Top of SOURCE INFORMATION

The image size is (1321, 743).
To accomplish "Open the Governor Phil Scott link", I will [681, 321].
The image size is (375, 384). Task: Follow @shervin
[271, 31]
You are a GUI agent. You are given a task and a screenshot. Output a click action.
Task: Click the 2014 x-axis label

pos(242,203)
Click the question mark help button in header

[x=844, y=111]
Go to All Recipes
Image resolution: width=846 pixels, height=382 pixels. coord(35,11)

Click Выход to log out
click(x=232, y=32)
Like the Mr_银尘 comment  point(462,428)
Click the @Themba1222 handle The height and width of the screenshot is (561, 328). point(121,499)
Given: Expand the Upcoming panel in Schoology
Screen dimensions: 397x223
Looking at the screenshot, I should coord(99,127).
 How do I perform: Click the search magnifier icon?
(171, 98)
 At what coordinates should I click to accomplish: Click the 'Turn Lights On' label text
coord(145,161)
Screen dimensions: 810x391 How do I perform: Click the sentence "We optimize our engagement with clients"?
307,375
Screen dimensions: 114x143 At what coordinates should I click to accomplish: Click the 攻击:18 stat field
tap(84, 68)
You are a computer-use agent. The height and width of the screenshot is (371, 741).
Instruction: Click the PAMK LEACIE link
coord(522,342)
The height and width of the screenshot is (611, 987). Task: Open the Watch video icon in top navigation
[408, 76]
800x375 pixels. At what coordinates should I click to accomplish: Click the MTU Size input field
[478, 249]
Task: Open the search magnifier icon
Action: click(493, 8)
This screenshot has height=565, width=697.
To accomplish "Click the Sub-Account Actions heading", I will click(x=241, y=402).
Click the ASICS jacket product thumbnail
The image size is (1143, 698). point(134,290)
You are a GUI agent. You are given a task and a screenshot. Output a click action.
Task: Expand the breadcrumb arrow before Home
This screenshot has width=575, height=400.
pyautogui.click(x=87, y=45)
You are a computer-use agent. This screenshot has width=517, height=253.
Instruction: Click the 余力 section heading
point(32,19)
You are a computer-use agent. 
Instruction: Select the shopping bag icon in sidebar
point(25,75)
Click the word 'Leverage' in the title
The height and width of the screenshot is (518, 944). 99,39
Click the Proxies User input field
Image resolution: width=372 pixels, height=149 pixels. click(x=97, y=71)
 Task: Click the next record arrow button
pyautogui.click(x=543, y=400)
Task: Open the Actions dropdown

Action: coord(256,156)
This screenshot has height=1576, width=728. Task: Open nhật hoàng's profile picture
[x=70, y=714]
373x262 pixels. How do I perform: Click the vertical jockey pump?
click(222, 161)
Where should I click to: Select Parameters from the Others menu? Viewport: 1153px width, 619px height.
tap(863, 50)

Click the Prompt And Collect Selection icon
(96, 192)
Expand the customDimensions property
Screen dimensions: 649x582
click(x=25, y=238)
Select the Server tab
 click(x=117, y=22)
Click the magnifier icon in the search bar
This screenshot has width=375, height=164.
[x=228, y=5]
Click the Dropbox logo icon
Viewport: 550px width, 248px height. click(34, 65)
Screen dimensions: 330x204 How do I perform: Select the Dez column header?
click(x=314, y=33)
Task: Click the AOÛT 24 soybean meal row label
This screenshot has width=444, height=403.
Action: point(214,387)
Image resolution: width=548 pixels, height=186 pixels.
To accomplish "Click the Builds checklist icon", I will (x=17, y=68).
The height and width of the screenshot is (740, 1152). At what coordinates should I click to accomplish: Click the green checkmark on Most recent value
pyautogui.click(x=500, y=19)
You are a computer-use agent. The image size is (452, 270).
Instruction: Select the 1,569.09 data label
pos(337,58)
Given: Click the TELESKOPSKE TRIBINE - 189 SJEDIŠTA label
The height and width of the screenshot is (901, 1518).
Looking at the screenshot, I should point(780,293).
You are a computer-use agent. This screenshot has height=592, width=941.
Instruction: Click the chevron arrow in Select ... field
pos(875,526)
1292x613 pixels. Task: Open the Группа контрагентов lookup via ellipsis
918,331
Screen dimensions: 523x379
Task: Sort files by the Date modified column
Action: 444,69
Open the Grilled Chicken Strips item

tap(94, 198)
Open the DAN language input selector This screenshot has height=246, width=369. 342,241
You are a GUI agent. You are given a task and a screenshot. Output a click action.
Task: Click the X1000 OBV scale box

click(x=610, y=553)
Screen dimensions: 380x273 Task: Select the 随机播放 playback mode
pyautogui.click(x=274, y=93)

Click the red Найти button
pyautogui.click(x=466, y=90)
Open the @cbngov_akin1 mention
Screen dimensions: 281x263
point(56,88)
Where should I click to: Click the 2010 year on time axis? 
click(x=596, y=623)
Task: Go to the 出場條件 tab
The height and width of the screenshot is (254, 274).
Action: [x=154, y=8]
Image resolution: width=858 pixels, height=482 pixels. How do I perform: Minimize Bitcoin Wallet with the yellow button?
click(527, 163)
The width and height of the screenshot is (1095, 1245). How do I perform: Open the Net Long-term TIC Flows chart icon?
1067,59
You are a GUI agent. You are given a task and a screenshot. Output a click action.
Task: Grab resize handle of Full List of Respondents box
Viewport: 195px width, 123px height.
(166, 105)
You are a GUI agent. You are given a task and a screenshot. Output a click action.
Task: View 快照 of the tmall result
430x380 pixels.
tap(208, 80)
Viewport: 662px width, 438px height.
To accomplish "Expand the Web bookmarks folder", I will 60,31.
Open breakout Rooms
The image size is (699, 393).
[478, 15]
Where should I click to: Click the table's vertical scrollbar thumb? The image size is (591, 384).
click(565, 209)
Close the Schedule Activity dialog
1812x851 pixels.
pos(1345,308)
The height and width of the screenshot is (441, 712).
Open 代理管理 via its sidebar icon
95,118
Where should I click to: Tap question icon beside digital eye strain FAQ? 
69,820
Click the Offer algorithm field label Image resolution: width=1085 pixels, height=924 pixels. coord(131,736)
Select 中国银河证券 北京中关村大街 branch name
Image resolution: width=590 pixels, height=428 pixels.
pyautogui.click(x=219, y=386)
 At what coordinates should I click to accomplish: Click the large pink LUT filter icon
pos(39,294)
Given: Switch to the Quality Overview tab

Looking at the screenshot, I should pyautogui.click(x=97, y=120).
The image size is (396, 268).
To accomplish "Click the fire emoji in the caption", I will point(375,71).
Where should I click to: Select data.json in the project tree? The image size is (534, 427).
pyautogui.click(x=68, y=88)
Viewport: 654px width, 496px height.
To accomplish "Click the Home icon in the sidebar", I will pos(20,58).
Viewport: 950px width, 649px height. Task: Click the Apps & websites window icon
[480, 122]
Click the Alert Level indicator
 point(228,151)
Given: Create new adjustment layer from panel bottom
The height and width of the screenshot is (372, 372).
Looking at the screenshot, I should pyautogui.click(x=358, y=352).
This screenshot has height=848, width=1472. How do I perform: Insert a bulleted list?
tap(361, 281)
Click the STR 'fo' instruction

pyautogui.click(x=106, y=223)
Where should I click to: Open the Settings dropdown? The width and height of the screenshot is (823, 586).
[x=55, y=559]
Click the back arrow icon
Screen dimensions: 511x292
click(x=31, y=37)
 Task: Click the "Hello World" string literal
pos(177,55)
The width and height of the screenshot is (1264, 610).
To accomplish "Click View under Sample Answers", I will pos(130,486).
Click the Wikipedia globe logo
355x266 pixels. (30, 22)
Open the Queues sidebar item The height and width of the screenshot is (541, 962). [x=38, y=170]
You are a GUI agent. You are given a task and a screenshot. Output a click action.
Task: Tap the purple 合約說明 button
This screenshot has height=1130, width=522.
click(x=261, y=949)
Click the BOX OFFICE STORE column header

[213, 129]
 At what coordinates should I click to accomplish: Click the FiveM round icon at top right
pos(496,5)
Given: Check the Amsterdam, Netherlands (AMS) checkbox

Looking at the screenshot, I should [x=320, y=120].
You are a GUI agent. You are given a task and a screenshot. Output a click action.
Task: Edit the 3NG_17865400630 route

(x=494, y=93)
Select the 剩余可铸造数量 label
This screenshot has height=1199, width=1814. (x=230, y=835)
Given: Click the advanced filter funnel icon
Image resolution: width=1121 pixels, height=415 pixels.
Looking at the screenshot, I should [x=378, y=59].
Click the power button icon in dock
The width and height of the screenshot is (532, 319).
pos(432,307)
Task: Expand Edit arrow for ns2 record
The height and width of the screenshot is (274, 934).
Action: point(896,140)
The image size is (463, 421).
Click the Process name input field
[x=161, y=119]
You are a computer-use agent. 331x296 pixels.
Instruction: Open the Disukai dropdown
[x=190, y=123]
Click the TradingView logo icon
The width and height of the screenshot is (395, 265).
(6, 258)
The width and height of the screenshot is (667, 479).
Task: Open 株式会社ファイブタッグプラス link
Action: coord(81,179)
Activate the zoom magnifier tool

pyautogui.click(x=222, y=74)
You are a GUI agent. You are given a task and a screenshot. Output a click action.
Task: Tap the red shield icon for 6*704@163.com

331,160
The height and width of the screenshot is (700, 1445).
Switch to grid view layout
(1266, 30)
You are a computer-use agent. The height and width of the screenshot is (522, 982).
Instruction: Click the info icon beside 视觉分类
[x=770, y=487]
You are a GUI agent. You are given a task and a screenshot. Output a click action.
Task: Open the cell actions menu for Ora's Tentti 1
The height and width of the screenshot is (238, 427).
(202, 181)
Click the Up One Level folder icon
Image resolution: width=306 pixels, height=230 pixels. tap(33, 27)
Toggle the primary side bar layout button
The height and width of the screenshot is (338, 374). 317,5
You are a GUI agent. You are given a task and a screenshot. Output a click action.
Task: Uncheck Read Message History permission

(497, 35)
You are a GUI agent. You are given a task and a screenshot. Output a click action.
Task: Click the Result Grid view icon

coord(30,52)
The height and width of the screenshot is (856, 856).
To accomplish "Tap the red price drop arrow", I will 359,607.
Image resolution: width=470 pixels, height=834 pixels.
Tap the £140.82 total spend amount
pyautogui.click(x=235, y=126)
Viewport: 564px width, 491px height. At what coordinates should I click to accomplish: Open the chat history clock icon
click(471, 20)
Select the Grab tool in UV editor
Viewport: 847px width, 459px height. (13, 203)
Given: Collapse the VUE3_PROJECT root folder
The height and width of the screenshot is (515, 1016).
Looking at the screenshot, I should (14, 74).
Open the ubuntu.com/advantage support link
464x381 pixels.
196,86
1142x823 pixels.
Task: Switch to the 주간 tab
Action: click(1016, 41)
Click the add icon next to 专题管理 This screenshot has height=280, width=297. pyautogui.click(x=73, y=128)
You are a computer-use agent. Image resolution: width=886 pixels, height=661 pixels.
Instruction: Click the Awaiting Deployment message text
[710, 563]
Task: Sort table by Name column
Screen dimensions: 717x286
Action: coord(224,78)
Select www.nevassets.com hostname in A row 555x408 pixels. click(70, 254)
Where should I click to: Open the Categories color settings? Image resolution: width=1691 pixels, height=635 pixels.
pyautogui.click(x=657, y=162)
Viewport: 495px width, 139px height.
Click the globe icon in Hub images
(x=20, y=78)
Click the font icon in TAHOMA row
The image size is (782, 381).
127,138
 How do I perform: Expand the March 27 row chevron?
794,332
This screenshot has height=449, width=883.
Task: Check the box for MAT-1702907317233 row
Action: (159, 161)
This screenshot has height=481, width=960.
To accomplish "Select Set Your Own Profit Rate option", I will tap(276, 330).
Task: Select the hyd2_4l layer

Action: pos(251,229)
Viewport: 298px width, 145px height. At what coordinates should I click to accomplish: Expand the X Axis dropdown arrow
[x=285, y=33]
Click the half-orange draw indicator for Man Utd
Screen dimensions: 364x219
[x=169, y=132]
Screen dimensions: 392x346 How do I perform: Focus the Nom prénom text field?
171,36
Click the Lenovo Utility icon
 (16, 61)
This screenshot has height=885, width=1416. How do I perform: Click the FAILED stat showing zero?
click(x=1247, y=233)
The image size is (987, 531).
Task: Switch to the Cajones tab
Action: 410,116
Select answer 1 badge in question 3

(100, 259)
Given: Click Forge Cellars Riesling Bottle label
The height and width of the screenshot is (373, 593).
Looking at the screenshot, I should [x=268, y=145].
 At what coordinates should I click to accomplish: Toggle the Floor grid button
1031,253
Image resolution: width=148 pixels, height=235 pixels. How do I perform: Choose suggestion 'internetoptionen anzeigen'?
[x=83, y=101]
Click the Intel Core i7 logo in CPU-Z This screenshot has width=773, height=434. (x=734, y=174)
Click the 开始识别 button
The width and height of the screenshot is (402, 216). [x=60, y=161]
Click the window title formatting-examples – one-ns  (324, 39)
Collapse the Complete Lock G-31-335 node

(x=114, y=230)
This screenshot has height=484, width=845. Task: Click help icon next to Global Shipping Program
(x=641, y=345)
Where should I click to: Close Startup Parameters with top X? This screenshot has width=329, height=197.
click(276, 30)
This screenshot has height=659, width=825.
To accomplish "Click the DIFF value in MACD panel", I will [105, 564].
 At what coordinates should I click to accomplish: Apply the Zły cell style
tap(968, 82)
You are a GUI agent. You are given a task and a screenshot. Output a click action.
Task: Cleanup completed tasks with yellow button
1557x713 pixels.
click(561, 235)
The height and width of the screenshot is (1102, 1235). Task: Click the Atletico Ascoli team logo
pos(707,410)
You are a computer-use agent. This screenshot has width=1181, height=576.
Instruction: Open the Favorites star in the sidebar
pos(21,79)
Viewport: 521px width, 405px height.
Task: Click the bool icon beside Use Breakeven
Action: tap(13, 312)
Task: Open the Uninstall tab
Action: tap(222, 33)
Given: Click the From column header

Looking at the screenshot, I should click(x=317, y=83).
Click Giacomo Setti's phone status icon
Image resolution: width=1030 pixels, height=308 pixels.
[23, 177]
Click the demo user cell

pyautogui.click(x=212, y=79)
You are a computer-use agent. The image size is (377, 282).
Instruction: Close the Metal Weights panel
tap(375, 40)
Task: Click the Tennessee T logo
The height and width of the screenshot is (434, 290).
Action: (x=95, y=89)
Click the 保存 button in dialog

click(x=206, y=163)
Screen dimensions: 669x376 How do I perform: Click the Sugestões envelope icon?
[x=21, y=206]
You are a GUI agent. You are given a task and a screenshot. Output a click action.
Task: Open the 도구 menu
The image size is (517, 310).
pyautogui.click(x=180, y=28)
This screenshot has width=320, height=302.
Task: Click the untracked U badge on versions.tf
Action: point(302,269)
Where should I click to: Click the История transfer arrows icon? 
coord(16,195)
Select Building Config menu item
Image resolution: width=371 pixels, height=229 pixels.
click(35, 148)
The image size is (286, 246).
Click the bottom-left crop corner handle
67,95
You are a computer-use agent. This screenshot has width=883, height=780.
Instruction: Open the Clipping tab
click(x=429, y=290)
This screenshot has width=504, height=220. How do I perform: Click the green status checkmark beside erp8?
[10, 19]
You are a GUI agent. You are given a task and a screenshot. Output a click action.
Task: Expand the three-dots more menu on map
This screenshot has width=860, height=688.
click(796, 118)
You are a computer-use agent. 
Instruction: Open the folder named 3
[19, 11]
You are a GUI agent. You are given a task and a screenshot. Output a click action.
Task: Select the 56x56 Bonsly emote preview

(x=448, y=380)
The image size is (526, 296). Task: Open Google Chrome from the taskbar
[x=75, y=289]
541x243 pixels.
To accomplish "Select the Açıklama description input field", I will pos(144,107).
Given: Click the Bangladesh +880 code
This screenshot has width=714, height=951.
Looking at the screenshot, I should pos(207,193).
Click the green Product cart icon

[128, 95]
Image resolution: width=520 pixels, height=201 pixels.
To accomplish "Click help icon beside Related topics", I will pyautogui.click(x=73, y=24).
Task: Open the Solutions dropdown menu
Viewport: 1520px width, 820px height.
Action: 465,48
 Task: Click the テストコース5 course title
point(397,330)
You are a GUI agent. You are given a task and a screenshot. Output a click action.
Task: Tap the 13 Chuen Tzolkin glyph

Bottom of SOURCE INFORMATION

### WORK INSTRUCTION:
Every line above in which the word "Home" is present must be copied into the answer.

### YOUR RESPONSE:
Task: Expand the breadcrumb arrow before Home
To accomplish "Click the Home icon in the sidebar", I will pos(20,58).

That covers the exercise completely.